- Text for analysis
==============================
I don’t need Jesus to be a Second Person of the Trinity. It would appear that in the early centuries after Jesus there was a strong claim that he was both human and divine, both God and man. To claim that Jesus was God, even in human form, gave rise to another reason to create a doctrine of the Trinity. I don’t need Jesus to be God in order to hear his call and commit my life to follow him.
The Holy Spirit is a different matter for me. The only trouble I have with the Third Person of the orthodox Trinity is that the church has personified the concept and again, put it into concrete dogmas and doctrines. Personifying Spirit limits, restricts, and puts in a box that which cannot be so treated. Spirit is spirit and not a concrete entity – a person. Also the idea that the Holy Spirit comes to us and abides with us is no longer helpful to me.
I think a major purpose in personifying God is to answer questions like: Who do I pray to if God isn’t a person? How can I pray to an abstract? Can I worship God if God is not a person? Can I worship an abstract? Can I love an abstract? Not unreasonable questions!
Discussion of these questions would require other papers. The scope of this paper does not include prayer or worship.
The orthodox Trinity seems to emphasize the away-ness, the separatedness of God. I have been taught that God the Creator is other than and separate from the creation. God is not inherent in it. God the Son, Jesus, had to come to this earth, I have been taught. After his earthly life he left and went away again, back into heaven. The Holy Spirit has to come and abide, I have been told. These were not the only things taught to me but they emphasised the core of the teachings I have been given over the years by the church.
For me, as I have said, this all emphasizes the ‘away-ness’ of God. God is separate, away in some other place, near or far away but in some other realm and there is a great gulf between God and humans that needs to be bridged. All this speaks to me of dualism. I find this unhelpful now.
==============================
- The data

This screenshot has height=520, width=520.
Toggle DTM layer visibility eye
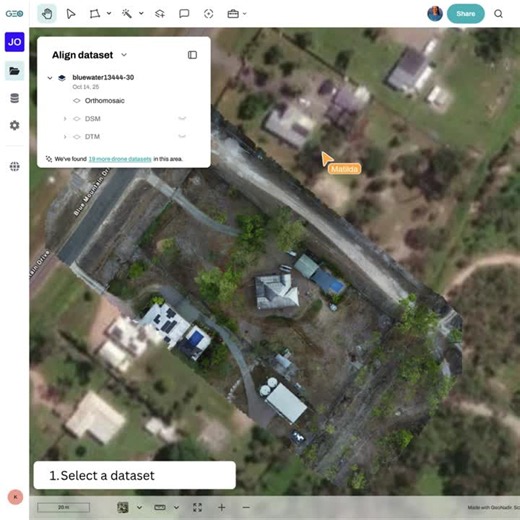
==============================
- Work order
Could you copy the passage on the Trinity above in full, word for word?

- Solution for this exercise
I don’t need Jesus to be a Second Person of the Trinity. It would appear that in the early centuries after Jesus there was a strong claim that he was both human and divine, both God and man. To claim that Jesus was God, even in human form, gave rise to another reason to create a doctrine of the Trinity. I don’t need Jesus to be God in order to hear his call and commit my life to follow him.
The Holy Spirit is a different matter for me. The only trouble I have with the Third Person of the orthodox Trinity is that the church has personified the concept and again, put it into concrete dogmas and doctrines. Personifying Spirit limits, restricts, and puts in a box that which cannot be so treated. Spirit is spirit and not a concrete entity – a person. Also the idea that the Holy Spirit comes to us and abides with us is no longer helpful to me.
I think a major purpose in personifying God is to answer questions like: Who do I pray to if God isn’t a person? How can I pray to an abstract? Can I worship God if God is not a person? Can I worship an abstract? Can I love an abstract? Not unreasonable questions!
Discussion of these questions would require other papers. The scope of this paper does not include prayer or worship.
The orthodox Trinity seems to emphasize the away-ness, the separatedness of God. I have been taught that God the Creator is other than and separate from the creation. God is not inherent in it. God the Son, Jesus, had to come to this earth, I have been taught. After his earthly life he left and went away again, back into heaven. The Holy Spirit has to come and abide, I have been told. These were not the only things taught to me but they emphasised the core of the teachings I have been given over the years by the church.
For me, as I have said, this all emphasizes the ‘away-ness’ of God. God is separate, away in some other place, near or far away but in some other realm and there is a great gulf between God and humans that needs to be bridged. All this speaks to me of dualism. I find this unhelpful now.